Как они обсуждают кандидатуры, как приходят к единому мнению, какими мотивами руководствуются, на какие компромиссы идут, – все это остается одной из самых сокровенных и тщательно оберегаемых тайн нашего времени. Критерии оценки непредсказуемы, противоречивы, непостижимы, а решения принимаются солидарно, пересмотру не подлежат и держатся в секрете. Не будь дело столь серьезно, можно было бы подумать, что это проказы академиков, воодушевленных перспективой поглумиться над любыми прорицаниями. И – знаете, что я вам еще скажу? – мало что так похоже на смерть.

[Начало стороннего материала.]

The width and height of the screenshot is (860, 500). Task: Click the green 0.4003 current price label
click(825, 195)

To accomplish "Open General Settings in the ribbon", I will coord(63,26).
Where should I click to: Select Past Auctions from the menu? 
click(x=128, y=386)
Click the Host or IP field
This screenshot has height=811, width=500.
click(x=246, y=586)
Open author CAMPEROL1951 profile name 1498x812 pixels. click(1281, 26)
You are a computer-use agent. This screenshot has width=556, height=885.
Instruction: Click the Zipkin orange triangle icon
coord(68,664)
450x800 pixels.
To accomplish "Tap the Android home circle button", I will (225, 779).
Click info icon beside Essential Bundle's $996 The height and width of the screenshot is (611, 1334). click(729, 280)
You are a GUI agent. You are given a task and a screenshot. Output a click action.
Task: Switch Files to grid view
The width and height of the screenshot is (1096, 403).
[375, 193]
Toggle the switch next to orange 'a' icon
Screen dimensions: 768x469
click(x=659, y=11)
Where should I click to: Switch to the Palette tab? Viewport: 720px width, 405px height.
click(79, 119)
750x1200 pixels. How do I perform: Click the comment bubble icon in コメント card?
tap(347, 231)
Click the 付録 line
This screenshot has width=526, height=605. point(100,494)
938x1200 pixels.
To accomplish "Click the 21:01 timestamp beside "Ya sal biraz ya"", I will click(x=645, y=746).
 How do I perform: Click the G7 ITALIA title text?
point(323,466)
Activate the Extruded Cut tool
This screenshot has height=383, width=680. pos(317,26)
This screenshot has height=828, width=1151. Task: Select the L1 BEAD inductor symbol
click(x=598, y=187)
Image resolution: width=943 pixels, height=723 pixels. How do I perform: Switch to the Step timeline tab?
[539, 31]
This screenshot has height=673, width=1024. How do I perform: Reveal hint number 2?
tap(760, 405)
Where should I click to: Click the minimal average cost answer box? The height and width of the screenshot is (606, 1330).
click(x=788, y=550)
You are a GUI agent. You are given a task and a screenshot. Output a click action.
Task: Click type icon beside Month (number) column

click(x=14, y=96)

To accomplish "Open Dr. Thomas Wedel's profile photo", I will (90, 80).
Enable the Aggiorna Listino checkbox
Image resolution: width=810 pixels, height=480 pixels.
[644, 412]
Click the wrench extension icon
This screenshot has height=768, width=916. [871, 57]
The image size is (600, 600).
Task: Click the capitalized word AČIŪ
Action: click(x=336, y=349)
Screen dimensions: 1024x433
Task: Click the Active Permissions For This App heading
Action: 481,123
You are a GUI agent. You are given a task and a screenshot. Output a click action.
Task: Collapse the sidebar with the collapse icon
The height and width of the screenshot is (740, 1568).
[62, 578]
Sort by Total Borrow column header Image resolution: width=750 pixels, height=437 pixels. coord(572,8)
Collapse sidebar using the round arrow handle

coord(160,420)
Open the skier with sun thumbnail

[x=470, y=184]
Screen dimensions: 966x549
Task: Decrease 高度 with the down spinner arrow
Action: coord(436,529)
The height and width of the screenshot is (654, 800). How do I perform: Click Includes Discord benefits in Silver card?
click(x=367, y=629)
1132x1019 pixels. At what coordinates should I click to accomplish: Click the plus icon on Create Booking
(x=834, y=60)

Столь же тщательно оберегается тайна того, где же хранится капитал, приносящий столь щедрые дивиденды. Альфред Нобель (ударение на «е», а не на «о»[10]) в 1895 году создал премиальный фонд в 9 200 000 долларов, с тем чтобы годовые проценты ежегодно, не позднее 15 ноября делились между пятью лауреатами. И сумма, следовательно, меняется год от году в зависимости от конъюнктуры. В 1901-м, когда премию присудили в первый раз, каждый лауреат получил 30 160 шведских крон. В тучном 1979-м – уже по 160 000 крон (2 480 000 песет).

Злые языки утверждают, будто капитал вложен в золотодобывающие шахты Южной Африки и, следовательно, Нобелевская премия оплачена кровью чернокожих рабов. Шведская академия, которая никогда не выступает с публичными разъяснениями и не отвечает ни на какие обвинения, могла бы в свою защиту сослаться, что деньгами распоряжается не она сама, а Банк Швеции. А у банков, как явствует из самого значения этого слова, сердца нет.